Calcium: the classic “twist” they test
Thiazides increase Ca²⁺ reabsorption
- Use: prevention of calcium-containing kidney stones (idiopathic hypercalciuria)
- Contrast with loops: Loops decrease Ca²⁺ reabsorption (inhibit NKCC in TAL → lose lumen-positive potential)
USMLE-style clue:
Patient with recurrent calcium stones + high urinary calcium → thiazide reduces urinary Ca²⁺.
Indications you should be able to spit out fast
- Hypertension (first-line option; especially effective in Black patients and older adults in many guideline-based vignettes)
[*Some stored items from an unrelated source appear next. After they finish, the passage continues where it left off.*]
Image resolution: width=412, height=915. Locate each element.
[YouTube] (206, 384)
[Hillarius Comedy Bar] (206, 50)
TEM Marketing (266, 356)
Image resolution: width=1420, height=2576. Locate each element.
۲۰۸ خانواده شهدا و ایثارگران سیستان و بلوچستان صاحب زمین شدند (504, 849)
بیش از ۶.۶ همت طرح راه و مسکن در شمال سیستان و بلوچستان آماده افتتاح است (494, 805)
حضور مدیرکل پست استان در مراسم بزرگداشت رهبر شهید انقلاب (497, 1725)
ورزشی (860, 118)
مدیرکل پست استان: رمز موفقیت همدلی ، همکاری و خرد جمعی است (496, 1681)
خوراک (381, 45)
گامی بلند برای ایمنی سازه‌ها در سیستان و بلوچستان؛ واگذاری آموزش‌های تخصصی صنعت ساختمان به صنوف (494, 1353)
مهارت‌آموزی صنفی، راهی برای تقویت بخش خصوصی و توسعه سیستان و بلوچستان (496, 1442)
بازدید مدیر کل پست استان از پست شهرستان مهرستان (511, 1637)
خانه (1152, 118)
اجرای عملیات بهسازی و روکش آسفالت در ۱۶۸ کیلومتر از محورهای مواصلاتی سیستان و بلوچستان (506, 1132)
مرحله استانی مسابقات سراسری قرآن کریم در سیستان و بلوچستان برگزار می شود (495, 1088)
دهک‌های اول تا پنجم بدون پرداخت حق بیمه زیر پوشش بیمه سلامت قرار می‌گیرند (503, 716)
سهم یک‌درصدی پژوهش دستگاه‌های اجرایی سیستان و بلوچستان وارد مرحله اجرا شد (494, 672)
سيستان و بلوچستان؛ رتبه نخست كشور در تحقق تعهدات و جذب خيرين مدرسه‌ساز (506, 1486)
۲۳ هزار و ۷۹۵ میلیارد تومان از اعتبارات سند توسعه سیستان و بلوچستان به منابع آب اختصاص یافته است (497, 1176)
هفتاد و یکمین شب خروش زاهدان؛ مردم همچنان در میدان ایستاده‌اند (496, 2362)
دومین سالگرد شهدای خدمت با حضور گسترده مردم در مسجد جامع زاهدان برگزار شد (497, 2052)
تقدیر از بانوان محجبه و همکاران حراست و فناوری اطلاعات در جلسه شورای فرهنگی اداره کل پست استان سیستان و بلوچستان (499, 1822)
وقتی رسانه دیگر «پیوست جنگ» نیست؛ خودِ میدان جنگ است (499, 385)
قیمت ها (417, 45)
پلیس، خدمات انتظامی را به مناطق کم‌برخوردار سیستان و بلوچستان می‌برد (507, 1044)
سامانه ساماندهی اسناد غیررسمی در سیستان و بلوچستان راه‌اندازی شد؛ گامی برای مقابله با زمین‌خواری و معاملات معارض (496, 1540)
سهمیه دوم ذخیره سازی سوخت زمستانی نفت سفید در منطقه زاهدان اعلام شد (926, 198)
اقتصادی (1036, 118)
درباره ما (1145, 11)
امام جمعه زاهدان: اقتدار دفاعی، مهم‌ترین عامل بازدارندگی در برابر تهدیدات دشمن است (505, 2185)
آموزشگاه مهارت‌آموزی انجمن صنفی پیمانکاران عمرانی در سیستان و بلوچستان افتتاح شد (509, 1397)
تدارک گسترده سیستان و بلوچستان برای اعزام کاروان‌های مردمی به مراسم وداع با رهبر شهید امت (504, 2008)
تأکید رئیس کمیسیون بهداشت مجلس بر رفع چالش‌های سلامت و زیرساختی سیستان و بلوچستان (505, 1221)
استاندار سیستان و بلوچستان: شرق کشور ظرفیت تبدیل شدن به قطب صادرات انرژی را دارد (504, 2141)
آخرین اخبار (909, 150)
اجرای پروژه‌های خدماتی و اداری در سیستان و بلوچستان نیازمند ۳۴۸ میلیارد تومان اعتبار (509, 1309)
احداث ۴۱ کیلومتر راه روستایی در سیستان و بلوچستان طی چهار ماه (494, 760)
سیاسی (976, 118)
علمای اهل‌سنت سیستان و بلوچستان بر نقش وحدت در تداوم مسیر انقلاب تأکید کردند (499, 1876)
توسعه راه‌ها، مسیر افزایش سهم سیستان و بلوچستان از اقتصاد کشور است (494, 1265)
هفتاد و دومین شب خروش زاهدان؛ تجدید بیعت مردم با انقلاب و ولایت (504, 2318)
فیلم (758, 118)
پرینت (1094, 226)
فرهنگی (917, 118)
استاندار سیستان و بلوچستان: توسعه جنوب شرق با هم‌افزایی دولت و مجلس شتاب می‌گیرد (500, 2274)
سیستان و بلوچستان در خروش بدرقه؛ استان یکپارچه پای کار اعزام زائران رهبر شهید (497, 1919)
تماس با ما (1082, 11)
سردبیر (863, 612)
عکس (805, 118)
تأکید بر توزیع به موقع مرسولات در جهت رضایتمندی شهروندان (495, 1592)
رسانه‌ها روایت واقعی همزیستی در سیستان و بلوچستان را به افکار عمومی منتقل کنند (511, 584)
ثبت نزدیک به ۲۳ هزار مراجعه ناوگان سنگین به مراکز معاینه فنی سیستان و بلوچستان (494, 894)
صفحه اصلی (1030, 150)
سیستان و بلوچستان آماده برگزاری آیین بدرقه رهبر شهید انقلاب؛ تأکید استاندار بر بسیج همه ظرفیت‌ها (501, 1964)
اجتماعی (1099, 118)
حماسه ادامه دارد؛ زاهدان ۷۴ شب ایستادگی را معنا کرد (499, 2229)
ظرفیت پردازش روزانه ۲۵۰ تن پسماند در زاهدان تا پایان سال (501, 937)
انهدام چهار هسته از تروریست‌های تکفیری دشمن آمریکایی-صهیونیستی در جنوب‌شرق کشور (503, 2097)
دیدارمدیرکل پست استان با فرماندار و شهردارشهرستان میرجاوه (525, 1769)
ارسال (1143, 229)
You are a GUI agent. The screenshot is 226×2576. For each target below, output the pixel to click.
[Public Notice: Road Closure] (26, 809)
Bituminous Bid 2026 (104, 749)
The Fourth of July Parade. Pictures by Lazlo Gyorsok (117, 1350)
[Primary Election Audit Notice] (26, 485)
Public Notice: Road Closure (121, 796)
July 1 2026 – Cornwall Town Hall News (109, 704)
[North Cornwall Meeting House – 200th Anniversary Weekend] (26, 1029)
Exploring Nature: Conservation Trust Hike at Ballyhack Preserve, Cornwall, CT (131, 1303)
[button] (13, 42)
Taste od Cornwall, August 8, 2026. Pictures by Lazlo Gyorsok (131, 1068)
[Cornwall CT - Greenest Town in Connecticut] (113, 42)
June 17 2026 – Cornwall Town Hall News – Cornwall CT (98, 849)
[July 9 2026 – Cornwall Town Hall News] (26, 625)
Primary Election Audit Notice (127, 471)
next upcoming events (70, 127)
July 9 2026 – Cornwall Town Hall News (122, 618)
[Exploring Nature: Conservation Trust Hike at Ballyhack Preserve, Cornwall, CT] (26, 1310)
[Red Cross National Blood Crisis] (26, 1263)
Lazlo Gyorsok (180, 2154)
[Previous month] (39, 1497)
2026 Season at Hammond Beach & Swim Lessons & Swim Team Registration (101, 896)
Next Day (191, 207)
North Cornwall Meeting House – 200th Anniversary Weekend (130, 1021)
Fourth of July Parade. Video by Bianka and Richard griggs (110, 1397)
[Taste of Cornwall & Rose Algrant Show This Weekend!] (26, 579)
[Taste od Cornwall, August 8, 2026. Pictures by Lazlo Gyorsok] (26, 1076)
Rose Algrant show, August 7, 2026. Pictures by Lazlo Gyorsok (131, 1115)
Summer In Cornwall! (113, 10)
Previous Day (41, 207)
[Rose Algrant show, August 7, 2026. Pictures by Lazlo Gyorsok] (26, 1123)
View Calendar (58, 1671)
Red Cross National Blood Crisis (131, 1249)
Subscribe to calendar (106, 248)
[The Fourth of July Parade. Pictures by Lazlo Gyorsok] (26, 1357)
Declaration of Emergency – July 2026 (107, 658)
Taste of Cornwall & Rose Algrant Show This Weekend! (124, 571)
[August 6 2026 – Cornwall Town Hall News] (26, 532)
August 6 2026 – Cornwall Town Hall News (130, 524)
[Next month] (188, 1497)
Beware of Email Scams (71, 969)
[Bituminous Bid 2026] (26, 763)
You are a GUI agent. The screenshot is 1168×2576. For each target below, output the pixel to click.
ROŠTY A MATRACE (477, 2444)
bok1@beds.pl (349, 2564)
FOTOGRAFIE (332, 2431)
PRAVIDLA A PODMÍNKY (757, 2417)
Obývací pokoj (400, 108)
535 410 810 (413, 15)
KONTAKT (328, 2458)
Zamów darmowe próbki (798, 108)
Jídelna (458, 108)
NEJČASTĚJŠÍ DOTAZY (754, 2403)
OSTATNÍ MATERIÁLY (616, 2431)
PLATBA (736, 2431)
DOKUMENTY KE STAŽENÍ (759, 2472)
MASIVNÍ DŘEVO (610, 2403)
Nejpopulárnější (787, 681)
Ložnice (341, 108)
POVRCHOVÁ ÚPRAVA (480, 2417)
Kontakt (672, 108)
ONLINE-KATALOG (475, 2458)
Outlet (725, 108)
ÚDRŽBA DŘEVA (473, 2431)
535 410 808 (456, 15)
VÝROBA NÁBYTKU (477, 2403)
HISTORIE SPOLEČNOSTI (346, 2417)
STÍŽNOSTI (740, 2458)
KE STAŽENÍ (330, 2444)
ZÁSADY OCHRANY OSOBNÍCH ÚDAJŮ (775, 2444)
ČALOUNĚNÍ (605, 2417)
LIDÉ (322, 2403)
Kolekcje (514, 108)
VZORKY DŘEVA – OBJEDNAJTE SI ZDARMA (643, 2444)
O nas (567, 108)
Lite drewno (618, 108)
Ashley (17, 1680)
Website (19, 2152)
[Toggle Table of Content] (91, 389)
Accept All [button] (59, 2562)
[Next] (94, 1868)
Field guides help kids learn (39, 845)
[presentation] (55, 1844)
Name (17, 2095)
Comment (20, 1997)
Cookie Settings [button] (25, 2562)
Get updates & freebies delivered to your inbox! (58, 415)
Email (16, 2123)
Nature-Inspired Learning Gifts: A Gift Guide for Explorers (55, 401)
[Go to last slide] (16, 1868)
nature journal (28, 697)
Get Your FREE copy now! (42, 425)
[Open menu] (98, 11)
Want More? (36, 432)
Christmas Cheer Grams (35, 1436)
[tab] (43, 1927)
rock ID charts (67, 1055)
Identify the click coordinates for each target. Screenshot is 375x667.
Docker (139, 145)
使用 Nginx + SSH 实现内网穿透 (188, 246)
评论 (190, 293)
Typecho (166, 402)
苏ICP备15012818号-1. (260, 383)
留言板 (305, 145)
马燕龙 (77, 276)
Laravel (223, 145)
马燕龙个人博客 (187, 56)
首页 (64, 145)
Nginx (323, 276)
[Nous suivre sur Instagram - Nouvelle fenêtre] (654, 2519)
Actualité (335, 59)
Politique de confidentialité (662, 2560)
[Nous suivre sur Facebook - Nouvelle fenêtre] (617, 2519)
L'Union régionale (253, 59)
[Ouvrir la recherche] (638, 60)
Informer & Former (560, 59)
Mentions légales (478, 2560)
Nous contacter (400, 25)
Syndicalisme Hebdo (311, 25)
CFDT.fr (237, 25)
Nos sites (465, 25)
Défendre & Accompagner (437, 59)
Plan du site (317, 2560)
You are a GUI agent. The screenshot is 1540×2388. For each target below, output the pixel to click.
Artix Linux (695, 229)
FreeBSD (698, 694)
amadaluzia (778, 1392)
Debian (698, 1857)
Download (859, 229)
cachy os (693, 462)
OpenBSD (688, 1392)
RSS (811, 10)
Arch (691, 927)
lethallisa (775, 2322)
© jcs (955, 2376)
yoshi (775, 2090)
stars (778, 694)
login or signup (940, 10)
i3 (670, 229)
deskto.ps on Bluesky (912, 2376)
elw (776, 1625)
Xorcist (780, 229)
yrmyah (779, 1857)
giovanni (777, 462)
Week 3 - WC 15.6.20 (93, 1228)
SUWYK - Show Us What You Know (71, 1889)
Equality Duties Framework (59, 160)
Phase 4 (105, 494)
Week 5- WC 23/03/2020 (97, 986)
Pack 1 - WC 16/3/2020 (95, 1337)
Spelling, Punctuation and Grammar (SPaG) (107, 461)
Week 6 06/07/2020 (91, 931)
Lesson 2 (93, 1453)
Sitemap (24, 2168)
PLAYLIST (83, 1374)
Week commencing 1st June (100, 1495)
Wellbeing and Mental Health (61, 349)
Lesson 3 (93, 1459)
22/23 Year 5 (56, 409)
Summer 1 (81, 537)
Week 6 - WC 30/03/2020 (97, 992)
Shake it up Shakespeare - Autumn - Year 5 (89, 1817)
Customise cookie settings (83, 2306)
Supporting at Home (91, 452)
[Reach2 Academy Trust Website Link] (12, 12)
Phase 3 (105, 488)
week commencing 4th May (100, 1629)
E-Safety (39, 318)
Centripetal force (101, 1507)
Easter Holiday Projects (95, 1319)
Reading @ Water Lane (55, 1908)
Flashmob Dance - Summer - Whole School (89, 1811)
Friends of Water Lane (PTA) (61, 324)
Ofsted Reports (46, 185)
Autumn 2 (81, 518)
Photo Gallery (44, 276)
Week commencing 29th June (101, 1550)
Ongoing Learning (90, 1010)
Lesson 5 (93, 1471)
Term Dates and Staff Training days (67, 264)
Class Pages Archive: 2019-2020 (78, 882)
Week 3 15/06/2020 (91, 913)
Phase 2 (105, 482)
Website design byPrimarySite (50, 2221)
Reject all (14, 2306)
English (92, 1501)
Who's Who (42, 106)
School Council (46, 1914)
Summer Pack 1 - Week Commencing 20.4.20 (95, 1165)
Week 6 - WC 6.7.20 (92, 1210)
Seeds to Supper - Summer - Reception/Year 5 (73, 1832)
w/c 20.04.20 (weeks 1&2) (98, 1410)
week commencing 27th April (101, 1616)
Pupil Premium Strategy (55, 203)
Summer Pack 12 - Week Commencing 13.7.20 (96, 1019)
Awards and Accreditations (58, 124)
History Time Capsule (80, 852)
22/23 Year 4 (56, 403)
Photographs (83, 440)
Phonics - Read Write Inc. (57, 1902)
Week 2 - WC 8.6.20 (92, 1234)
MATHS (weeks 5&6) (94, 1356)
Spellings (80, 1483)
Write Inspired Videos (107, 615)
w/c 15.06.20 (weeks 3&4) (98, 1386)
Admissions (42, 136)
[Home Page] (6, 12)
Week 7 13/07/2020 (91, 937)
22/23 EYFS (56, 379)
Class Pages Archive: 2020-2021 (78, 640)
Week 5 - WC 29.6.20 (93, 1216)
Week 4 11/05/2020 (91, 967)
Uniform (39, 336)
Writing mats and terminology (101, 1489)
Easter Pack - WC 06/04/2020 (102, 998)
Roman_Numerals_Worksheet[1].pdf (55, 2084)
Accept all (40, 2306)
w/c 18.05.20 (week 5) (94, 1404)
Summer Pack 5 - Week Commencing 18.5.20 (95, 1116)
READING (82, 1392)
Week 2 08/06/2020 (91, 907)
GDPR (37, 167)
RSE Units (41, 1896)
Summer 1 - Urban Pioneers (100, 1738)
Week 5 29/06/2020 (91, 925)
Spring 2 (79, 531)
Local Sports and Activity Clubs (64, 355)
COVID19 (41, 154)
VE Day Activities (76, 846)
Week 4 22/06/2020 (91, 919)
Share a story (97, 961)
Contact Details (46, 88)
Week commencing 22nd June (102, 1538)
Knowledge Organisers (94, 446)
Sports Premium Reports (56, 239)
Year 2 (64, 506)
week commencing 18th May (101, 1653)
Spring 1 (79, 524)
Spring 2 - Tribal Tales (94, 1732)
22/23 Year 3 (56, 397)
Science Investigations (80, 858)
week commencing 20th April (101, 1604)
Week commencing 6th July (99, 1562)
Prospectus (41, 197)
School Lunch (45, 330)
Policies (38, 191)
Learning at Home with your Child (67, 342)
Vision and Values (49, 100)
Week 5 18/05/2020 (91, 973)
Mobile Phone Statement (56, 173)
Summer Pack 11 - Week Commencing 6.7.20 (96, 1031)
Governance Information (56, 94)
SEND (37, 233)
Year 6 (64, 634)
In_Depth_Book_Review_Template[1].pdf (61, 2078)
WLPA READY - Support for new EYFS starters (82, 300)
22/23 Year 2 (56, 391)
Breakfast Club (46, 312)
- Mild heart failure/edema (less potent diuresis than loops; still used)
- Nephrogenic diabetes insipidus (paradoxical benefit)
- Recurrent calcium stones due to hypercalciuria
Why thiazides help nephrogenic DI (one-liner)
They cause mild volume contraction → ↑proximal Na⁺/water reabsorption → less water delivered distally → ↓urine volume.
Side effects: the “Step 1 + Step 2 combo pack”
Commonly tested adverse effects
- Hypokalemia → weakness, cramps, arrhythmia risk (think U waves)
- Hyponatremia (esp. elderly)
- Hypovolemia → dizziness/orthostasis
- Hyperuricemia → gout flare
- Hyperglycemia and hyperlipidemia
- Hypercalcemia (rare but testable)
Sulfa allergy caveat
- Many thiazides are sulfonamide derivatives → can trigger reactions in sulfa-allergic patients (classically taught; real-world cross-reactivity is variable, but boards like the association).
Drug names + quick recognition
- Hydrochlorothiazide (HCTZ)
- Chlorthalidone (longer acting; often favored in HTN questions)
- Indapamide, Metolazone (metolazone sometimes paired with loops for diuretic synergy—more Step 2-ish)
Rapid-fire “exam stems” you should recognize
- “Started a new BP med; now K⁺ is 2.9 and pH is high” → thiazide causing hypokalemic metabolic alkalosis
- “History of gout now has painful swollen big toe after new diuretic” → hyperuricemia
- “Recurrent calcium oxalate stones; wants prevention” → thiazide reduces urinary calcium
- “Polyuria from lithium-induced nephrogenic DI improved with…” → thiazide
Final 10-second recap (shareable)
Thiazides block NCC in early DCT → ↑Na⁺ delivery to collecting duct → hypokalemic metabolic alkalosis; they also cause hyponatremia and increase calcium reabsorption (↓stones). Remember HyperGLUC: ↑Glucose, ↑Lipids, ↑Uric acid, ↑Calcium.